GAJE is a GLOBAL ALLIANCE of persons committed to achieving JUSTICE through EDUCATION.
GAJE has sponsored five worldwide conferences since it was formed in 1999, with delegates at each conference representing every region of the world. GAJE conferences, as well as other GAJE activities described on this website, are aimed at promoting the exchange of information and experience among persons involved in Justice Education around the world. Clinical education of law students is a key component of justice education, but GAJE also works to advance other forms of socially relevant legal education involving practicing lawyers, judges, non-governmental organizations, and the lay public.

Street law is a legal awareness programme designed to enable law students and others make school children, prisoners, and members of communities aware of their legal rights and where to obtain assistance. Street law explains to people “on the street” how the law affects them in their daily lives and helps people to understand how the law works and how it can protect them. Street law students, like legal aid clinic students, obtain valuable insights into social justice issues in the communities they serve. GAJE members are actively involved in such initiatives, and Street Law training workshops were conducted at the GAJE conferences in India and Argentina.
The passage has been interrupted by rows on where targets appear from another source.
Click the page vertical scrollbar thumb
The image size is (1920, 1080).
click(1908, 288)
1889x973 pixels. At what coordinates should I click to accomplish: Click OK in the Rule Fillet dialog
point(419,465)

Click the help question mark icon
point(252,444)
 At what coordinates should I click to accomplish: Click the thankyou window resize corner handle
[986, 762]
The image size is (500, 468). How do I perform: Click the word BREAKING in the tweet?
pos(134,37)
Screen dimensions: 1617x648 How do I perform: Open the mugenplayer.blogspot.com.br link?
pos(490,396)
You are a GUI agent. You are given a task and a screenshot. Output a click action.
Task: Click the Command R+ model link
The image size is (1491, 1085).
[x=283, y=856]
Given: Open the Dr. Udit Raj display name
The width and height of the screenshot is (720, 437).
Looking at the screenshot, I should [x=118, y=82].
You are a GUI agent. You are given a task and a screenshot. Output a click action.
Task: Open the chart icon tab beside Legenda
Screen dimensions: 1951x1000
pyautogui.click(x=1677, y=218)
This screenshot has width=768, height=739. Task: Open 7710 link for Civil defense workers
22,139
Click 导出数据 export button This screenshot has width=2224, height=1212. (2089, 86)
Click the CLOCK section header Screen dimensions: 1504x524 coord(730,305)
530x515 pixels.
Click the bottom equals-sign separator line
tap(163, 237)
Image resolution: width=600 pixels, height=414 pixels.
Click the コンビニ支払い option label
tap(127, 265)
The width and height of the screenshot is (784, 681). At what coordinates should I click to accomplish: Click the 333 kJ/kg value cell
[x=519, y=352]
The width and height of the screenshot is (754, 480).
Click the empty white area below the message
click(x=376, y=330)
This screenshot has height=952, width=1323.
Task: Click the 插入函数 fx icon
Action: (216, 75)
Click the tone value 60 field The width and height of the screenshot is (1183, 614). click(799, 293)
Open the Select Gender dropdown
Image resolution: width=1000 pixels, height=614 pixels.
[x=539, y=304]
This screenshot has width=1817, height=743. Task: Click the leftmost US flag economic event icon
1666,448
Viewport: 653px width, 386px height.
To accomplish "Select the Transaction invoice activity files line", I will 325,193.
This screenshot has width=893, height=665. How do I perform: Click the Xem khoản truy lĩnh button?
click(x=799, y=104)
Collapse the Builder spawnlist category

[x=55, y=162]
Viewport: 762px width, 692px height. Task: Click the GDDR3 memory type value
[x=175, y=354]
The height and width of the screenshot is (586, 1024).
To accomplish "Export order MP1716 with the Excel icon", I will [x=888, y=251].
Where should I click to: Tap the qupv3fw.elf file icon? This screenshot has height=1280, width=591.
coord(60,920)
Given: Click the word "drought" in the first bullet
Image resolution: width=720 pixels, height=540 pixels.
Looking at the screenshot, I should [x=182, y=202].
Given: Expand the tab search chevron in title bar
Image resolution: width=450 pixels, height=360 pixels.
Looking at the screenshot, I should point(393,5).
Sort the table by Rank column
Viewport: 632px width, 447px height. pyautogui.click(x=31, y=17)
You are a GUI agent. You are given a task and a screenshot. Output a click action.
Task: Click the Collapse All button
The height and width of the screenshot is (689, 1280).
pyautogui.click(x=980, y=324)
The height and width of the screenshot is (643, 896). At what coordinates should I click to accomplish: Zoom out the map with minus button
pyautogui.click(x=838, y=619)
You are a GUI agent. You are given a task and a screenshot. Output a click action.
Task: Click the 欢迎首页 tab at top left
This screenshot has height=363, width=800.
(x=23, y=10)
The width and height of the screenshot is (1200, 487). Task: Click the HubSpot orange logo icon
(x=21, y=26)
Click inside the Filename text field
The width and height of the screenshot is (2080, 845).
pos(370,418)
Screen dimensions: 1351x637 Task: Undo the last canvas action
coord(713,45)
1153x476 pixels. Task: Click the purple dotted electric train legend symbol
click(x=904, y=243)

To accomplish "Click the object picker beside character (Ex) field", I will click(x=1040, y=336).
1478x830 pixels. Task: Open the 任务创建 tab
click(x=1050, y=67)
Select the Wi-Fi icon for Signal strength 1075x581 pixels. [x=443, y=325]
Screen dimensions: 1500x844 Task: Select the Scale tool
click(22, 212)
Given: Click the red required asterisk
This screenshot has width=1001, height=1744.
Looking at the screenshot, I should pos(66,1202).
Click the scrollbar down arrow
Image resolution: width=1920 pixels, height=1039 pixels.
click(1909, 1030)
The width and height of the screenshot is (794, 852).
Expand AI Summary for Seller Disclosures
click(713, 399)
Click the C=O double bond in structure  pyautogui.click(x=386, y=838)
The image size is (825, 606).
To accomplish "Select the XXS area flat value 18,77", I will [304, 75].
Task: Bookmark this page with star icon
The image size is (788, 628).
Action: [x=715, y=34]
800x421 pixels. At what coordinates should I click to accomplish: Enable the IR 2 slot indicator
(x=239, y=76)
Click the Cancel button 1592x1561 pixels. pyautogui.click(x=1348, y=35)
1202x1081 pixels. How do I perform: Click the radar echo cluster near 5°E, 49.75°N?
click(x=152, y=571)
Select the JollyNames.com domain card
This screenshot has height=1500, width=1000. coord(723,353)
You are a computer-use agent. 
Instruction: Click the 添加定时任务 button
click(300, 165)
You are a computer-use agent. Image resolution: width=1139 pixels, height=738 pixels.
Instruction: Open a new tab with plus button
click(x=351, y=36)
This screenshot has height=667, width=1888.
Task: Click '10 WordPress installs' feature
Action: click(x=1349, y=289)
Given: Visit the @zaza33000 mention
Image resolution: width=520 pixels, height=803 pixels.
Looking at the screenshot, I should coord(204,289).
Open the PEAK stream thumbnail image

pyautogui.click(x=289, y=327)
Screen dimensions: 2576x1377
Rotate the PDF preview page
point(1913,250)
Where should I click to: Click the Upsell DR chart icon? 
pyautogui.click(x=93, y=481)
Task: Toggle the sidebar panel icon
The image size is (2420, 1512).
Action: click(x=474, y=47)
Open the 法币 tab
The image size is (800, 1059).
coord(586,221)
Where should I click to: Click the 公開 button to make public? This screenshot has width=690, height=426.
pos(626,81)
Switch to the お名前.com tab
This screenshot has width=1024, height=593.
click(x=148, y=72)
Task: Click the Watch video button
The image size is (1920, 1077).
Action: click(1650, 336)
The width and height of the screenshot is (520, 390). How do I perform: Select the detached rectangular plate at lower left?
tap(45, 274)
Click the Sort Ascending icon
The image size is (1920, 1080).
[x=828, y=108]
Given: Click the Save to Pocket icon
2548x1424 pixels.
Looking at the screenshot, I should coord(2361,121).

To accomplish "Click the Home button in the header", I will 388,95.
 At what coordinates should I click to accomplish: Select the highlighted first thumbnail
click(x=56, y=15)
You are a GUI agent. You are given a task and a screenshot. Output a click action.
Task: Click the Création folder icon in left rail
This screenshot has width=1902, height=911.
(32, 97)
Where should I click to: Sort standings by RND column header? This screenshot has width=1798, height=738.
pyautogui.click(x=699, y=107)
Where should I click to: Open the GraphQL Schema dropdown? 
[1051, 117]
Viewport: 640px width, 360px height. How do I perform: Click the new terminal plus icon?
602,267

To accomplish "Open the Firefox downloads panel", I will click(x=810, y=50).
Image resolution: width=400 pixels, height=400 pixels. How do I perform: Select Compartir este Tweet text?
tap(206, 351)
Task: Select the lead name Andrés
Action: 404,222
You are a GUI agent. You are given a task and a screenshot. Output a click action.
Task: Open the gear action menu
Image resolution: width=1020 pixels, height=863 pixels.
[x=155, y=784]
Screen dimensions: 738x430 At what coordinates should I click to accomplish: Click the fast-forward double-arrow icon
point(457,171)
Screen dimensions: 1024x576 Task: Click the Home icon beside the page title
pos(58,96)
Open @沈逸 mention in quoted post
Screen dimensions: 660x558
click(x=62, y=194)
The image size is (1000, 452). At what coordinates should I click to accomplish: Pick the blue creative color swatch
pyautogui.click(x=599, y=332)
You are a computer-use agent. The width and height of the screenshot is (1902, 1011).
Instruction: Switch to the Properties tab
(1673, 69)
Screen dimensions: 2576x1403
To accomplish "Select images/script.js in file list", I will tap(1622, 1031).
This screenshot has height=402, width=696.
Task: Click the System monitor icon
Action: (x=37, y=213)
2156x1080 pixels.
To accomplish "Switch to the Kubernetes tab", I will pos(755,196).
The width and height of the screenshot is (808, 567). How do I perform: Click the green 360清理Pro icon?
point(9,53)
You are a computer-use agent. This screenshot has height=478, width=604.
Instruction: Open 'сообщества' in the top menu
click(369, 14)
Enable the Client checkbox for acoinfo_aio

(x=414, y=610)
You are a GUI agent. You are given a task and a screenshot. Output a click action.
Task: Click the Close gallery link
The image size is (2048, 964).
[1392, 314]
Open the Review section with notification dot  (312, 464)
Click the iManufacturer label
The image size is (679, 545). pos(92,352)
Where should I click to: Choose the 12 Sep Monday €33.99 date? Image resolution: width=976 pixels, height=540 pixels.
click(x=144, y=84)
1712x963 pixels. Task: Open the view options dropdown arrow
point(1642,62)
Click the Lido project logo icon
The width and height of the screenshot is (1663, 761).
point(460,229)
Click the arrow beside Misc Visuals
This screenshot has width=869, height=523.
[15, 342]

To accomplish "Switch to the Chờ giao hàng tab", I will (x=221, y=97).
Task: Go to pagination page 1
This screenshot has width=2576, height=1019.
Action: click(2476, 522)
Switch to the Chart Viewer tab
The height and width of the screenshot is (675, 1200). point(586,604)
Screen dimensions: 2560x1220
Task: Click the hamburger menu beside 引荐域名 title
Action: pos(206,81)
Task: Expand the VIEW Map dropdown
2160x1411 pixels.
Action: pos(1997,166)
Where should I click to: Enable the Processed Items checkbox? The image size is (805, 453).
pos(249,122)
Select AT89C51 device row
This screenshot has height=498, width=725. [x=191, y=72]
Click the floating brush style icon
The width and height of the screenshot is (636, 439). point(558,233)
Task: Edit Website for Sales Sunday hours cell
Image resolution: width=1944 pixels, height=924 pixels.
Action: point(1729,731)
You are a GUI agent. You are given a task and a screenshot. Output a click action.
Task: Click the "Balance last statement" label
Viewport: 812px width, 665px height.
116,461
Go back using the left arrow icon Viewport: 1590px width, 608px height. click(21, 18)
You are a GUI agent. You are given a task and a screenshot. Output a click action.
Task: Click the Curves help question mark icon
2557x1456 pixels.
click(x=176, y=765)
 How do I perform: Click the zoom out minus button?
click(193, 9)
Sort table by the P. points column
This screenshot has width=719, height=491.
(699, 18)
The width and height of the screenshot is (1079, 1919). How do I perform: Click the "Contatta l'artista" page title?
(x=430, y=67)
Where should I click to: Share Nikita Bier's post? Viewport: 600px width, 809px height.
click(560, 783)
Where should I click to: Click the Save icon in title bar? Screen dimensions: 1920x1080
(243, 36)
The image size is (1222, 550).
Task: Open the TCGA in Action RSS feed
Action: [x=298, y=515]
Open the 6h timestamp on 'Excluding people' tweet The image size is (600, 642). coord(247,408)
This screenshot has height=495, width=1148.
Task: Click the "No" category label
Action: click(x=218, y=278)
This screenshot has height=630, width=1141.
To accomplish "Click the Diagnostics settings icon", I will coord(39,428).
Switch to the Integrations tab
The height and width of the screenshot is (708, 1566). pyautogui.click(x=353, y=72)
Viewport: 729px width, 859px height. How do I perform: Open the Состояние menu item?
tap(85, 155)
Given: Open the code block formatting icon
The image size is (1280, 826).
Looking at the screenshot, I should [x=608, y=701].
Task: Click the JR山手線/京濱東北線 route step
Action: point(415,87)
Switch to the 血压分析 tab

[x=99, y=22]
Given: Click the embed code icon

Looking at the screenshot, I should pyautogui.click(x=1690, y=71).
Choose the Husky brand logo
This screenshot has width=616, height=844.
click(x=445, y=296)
Legal Literacy has a unique role in justice education. As a first most important step in bringing masses of people closer to law and its processes, legal literacy has a critical role in ensuring just and rule of law-oriented societies. As part of a clinical program, legal literacy clinics are one of the most important entry points of community engagement for law students and teachers. They build community trust and confidence in what law schools aspire for justice education and help students empathize with the needs of their local communities.

Community lawyering, when practised through clinical legal education clinics, provides opportunities for law students to engage directly with poor and disadvantaged communities about pressing legal matters. Students learn about the barriers in law, and lack of access to justice for these communities. This form of lawyering is inter-disciplinary with creative and responsive service delivery models. Students work to empower not just the individual client, but the community or group’s interests as a whole. Community lawyering, when it involves students, is about achieving justice for disempowered individuals and communities while educating and inspiring students simultaneously. This is central to the ideas of justice education and GAJE goals.

Central to the idea of justice education is the desire to pursue justice at a systemic level, as well as for individuals. Where the law itself contributes to injustice, then law reform is of vital importance. GAJE’s broad membership—including activists, non-government organisations (NGOs) and legislators—encompasses many people who work hard to improve how the law protects fundamental rights. Justice education recognises that practicing and academic lawyers have an important role in reforming the law so that it serves the ends of justice.

GAJE seeks to achieve justice through legal education. At the core of attainment of justice is an effective realisation of fundamental human rights and freedoms. It is therefore imperative that rights holders are not only aware of these rights and freedoms but are also able to employ existing domestic and international mechanisms to vindicate their human rights. GAJE members seek to contribute to the realisation of these rights through clinics on human rights litigation, research, and advocacy that involve law students in the theoretical and practical application of human rights standards and norms.

Despite many strides towards equality, women across the world suffer discrimination either directly or indirectly in all spheres of their lives. They suffer domestic violence including sexual abuse within homes and families. In many countries they do not have equal rights to property – hereditary or matrimonial. They also lose in the public sphere with the labour standards supporting the life styles of men in most parts of the world. Women often have lower literacy rates, higher malnutrition, lesser income, and more temporary and unskilled or semi-skilled work. Mainstreaming of gender issues to promote equality is a basic component of just legal education and GAJE. Provision of equal representation of women from all parts of the world on the steering committee of GAJE is just one example of the sensitivity of GAJE and its members to equality of women.
GAJE membership consists of law teachers, law students, and others interested in advancing and promoting Justice Education around the world. Membership is open and free.